SUPPLIED MATERIAL:
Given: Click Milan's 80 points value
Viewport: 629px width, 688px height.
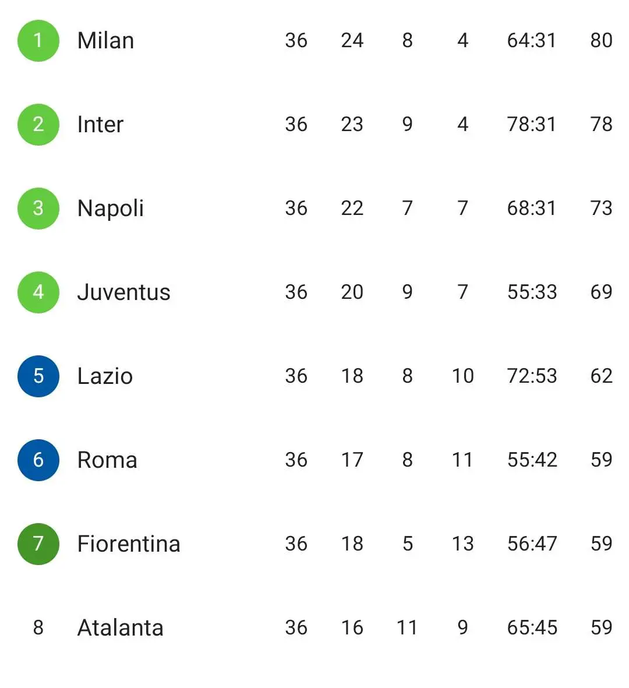Looking at the screenshot, I should (x=602, y=41).
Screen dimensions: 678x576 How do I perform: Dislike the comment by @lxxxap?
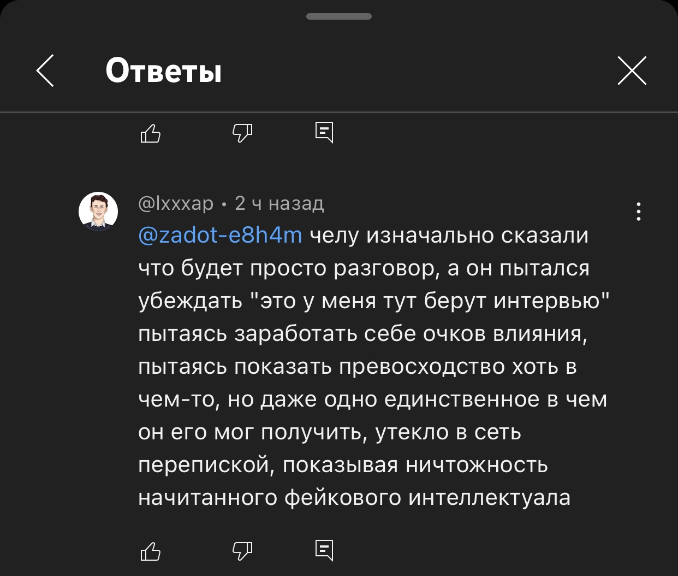(242, 551)
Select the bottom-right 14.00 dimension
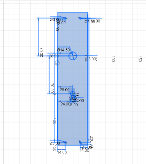This screenshot has height=164, width=146. (84, 150)
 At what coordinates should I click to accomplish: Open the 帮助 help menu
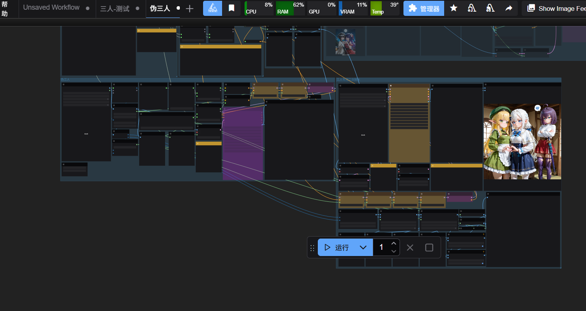(5, 9)
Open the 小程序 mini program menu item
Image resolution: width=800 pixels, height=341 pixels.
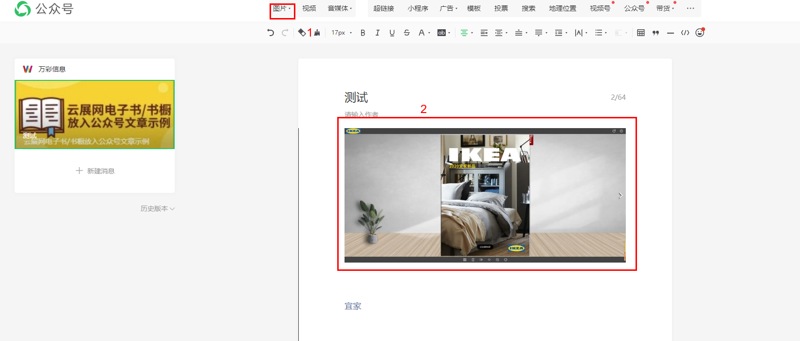(x=418, y=8)
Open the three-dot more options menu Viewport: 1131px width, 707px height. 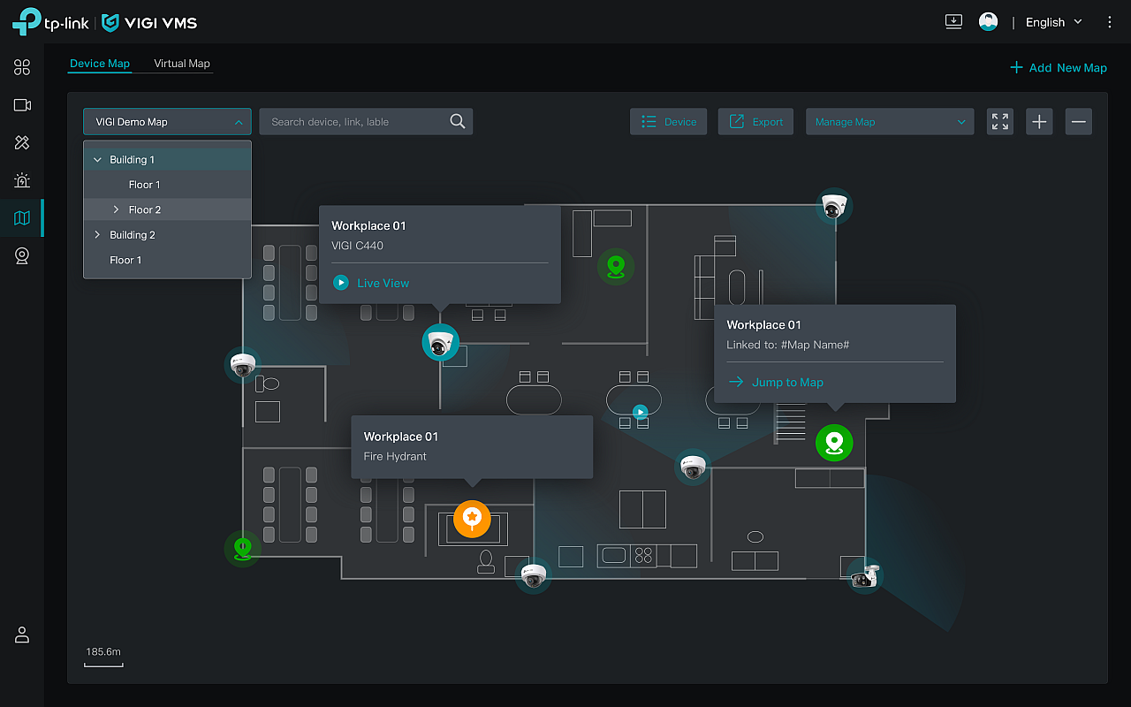tap(1110, 21)
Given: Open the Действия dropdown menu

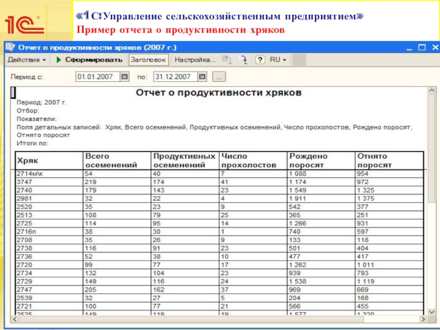Looking at the screenshot, I should coord(26,59).
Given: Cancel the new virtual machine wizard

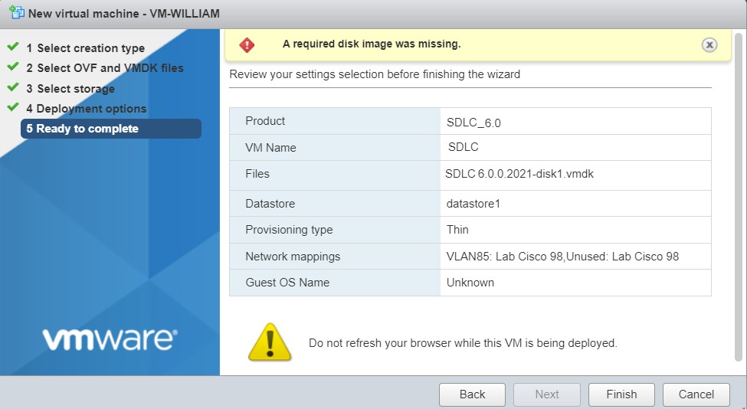Looking at the screenshot, I should click(696, 394).
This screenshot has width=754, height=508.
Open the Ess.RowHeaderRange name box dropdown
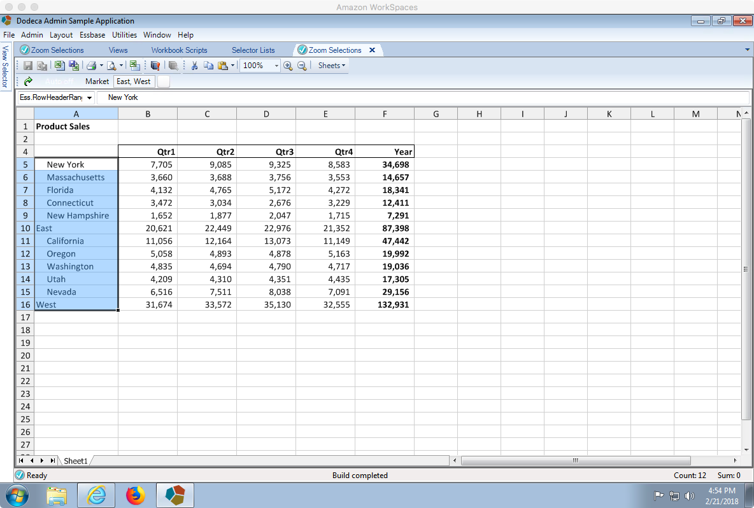click(x=89, y=97)
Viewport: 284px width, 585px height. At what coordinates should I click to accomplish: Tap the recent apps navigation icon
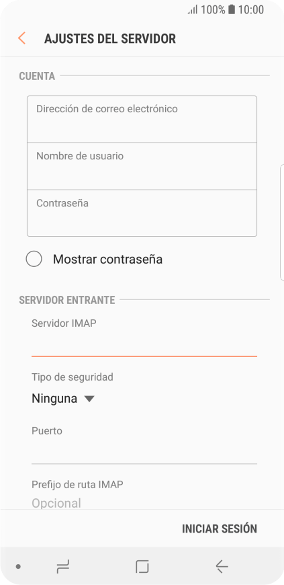pos(63,567)
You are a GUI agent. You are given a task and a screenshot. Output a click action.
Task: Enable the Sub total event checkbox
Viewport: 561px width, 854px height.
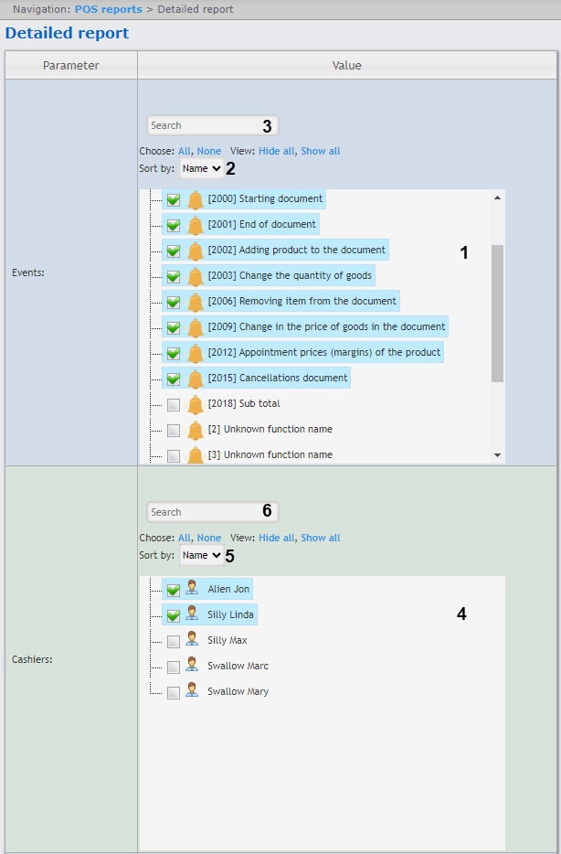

STATED TASK: Select every line in the items above that contains the word "what", and copy each of those lines in full.

ANSWER FOR THE TASK:
 At what coordinates should I click to accomplish: Open the 帮助 help menu
Viewport: 284px width, 585px height. At what coordinates should I click to accomplish: Tap the recent apps navigation icon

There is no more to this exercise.